Connected residential neighbourhoods

“Connected residential neighbourhoods” are relatively dense urban areas, both in terms of population and built-up area, that tend to be formed around well-connected street networks. They have access to services and some jobs but may be further away from city centres leading to higher dependency on cars and public transport for their residents.

Dense residential neighbourhoods

A “dense residential neighbourhood” is an abundant signature often covering large parts of cities outside of their centres. It has primarily residential purpose and high population density, varied street network patterns, and some services and jobs but not in high intensity.
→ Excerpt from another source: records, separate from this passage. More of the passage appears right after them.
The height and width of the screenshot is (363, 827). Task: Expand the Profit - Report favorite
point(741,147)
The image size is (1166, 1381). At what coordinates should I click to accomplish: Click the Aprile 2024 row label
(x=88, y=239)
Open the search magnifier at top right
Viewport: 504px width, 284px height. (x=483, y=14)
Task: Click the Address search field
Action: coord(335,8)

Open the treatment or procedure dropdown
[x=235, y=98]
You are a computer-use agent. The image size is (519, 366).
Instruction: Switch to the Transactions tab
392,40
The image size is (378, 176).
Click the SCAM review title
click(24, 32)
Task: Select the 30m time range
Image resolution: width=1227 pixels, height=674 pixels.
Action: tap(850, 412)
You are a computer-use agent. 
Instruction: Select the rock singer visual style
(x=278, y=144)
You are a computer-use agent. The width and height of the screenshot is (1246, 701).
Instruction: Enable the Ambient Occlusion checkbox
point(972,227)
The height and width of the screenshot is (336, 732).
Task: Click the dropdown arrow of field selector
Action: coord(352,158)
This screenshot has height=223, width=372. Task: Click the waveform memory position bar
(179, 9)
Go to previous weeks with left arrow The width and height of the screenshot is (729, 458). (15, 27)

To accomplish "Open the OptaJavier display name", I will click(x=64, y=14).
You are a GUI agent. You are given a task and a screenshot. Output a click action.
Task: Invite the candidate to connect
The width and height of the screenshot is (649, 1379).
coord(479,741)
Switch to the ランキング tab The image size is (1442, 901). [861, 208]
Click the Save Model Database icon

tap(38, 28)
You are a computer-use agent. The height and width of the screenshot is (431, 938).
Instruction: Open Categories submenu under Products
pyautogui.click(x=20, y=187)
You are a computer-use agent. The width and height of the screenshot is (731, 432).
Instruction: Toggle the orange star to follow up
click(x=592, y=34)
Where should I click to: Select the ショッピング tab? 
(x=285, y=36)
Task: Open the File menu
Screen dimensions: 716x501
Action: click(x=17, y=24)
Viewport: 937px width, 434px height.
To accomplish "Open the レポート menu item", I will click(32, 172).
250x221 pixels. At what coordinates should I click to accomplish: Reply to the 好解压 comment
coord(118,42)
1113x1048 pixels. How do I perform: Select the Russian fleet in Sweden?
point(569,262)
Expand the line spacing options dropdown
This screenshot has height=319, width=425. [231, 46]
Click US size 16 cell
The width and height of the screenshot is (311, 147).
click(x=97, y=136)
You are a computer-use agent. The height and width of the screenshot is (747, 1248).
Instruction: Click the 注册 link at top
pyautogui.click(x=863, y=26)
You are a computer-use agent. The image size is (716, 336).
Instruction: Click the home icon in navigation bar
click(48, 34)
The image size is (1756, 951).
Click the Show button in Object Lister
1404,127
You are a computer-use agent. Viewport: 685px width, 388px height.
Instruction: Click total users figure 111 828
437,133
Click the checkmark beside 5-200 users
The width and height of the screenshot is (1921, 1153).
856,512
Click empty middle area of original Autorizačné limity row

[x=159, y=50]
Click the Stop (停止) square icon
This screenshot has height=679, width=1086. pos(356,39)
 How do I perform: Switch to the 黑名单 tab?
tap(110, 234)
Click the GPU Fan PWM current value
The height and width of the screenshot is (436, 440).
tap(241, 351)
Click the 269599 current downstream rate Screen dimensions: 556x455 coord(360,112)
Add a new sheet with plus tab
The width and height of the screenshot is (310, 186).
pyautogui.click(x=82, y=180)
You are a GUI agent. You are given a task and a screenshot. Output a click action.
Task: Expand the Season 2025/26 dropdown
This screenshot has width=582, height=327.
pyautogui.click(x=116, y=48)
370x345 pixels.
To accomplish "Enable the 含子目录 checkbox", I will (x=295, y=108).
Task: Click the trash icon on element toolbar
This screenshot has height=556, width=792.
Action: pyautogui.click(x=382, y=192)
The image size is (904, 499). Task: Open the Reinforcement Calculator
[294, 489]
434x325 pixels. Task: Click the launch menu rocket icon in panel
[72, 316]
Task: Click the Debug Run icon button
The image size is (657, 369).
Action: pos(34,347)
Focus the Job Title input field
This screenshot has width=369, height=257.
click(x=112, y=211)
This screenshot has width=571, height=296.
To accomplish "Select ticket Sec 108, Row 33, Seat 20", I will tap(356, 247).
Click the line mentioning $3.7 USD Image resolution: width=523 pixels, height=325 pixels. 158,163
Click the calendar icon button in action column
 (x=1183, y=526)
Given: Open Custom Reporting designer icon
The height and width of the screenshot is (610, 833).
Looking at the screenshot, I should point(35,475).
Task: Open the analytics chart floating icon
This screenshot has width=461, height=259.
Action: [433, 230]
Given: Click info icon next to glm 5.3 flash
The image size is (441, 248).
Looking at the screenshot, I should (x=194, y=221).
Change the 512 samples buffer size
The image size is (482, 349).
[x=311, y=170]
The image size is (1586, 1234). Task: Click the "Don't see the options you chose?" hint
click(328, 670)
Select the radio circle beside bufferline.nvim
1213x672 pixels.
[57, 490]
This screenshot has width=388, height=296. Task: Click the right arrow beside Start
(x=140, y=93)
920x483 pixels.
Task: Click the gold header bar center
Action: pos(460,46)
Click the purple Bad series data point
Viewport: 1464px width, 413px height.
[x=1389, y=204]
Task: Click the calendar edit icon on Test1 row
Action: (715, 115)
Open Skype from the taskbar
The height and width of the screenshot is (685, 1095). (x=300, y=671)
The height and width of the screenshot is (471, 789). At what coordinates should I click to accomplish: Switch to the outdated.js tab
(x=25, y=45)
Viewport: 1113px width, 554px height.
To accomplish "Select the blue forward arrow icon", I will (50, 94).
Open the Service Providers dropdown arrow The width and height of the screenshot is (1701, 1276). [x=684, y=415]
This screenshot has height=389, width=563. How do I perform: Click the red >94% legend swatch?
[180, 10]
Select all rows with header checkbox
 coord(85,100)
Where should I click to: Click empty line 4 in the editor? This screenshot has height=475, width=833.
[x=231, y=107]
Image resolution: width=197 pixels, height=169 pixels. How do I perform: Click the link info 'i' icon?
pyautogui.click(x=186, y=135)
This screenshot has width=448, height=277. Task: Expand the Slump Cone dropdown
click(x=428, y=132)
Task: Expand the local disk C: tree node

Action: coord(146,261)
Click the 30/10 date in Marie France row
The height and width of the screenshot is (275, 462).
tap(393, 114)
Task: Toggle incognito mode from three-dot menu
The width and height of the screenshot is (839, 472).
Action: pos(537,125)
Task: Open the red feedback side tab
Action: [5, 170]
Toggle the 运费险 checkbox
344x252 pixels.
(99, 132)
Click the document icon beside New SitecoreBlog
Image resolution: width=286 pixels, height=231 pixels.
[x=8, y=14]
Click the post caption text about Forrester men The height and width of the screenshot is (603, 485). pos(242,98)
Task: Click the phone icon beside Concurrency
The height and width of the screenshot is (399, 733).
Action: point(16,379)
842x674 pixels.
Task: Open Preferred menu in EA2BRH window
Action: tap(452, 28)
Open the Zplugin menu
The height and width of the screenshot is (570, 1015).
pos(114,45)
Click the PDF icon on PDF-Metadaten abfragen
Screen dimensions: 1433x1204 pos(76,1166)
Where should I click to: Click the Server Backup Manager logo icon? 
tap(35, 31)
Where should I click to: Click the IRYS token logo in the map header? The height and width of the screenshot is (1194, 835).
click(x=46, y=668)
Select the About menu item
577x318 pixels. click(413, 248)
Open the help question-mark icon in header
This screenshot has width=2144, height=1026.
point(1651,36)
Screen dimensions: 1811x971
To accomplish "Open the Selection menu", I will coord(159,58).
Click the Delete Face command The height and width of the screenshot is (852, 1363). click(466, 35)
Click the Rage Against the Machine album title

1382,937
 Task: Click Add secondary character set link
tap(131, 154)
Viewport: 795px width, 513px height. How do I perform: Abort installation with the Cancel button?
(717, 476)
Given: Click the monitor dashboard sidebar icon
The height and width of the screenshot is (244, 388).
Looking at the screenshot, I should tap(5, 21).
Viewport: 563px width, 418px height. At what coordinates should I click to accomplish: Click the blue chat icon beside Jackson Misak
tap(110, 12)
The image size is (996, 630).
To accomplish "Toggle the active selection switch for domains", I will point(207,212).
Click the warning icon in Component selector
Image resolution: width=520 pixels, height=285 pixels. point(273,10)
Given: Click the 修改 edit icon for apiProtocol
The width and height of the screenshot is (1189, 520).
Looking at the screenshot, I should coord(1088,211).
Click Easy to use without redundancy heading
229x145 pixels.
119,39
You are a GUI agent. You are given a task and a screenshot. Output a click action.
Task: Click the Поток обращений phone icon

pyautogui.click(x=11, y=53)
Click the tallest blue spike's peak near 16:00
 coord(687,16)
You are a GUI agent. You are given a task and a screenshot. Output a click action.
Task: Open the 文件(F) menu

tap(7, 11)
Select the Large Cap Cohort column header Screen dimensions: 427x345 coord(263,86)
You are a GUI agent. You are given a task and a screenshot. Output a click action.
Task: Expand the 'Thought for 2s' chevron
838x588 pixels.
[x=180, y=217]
Dense urban neighbourhoods

“Dense urban neighbourhoods” are areas of inner-city with high population and built-up density of a predominantly residential nature but with direct access to jobs and services. This signature type tends to be relatively walkable and, in the case of some towns, may even form their centres.

Local urbanity

“Local urbanity” reflects town centres, outer parts of city centres or even district centres. In all cases, this signature is very much urban in essence, combining high population and built-up density, access to amenities and jobs. Yet, it is on the lower end of the hierarchy of signature types denoting urban centres with only a local significance.

Regional urbanity

“Regional urbanity” captures centres of mid-size cities with regional importance such as Liverpool, Plymouth or Newcastle upon Tyne. It is often encircled by “Local urbanity” signatures and can form outer rings of city centres in large cities. It features high population density, as well as a high number of jobs and amenities within walkable distance.

Metropolitan urbanity

Signature type “Metropolitan urbanity” captures the centre of the largest cities in Great Britain such as Glasgow, Birmingham or Manchester. It is characterised by a very high number of jobs in the area, high built-up density and often high population density. This type serves as the core centre of the entire metropolitan areas.

Concentrated urbanity

Concentrated urbanity” is a signature type found in the city centre of London and nowhere else in Great Britain. It reflects the uniqueness of London in the British context with an extremely high number of jobs and amenities located nearby, as well as high built-up and population densities. Buildings in this signature are large and tightly packed, forming complex shapes with courtyards and little green space.

Hyper concentrated urbanity

The epitome of urbanity in the British context. “Hyper concentrated urbanity" is a signature type present only in the centre of London, around the Soho district, and covering Oxford and Regent streets. This signature is the result of centuries of urban primacy, with a multitude of historical layers interwoven, very high built-up and population density, and extreme abundance of amenities, services and jobs.

Building Spatial Signatures

How are spatial signatures created?

The journey towards spatial signatures starts with a collection of barriers. These include the street network, railway lines, rivers and a coastline.
All these barriers are considered together to subdivide space into areas fully enclosed by the barriers. We call these areas enclosures.
Enclosures are then combined with building footprints. Those take the role of anchors that do not partition space but act as origins to which the rest can be “attached”.
The combination of enclosures and anchors results in a set of more granular areas we call enclosed tessellation (ET) cells. In Britain alone, there is more than 14 million of them!
We next use ET cells to bring together a large number of features, or characters, capturing form and function and link them to each ET cell.
form function
All these values are fed to a machine learning algorithm to cluster similar ET cells in groups. In Britain, this step allows us to synthesise over 300 characters in 16 classes.
Cells belonging to the same class that are also geographically next to each other are then combined into a single geometry, generating a portion of land that we call a spatial signature.

The result of this process is a map that divides the whole of Great Britain into consistent signatures.